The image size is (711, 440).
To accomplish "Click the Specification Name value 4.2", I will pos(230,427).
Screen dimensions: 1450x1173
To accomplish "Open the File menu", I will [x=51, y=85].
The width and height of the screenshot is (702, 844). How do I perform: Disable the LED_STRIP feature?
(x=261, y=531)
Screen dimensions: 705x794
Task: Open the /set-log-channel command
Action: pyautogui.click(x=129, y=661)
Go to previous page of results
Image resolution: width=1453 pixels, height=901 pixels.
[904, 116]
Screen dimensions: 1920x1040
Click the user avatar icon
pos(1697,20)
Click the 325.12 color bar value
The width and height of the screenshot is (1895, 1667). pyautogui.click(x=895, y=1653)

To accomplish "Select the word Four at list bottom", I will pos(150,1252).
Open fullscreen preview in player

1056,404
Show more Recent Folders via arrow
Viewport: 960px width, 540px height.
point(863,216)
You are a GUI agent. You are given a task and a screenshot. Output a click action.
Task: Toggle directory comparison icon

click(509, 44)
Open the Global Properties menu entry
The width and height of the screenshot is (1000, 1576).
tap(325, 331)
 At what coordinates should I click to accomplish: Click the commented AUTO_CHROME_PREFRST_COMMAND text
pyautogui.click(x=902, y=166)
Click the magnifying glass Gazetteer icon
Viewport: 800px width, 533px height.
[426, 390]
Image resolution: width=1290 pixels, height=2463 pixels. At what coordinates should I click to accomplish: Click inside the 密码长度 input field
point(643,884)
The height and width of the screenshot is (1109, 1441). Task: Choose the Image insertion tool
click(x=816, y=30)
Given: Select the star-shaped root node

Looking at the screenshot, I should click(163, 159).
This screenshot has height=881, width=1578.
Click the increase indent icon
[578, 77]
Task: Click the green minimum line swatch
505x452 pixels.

————————

What to work on:
Please copy each line of the material that has the string "menu" somewhere in it.

Task answer:
To accomplish "Open the File menu", I will [x=51, y=85].
Open the Global Properties menu entry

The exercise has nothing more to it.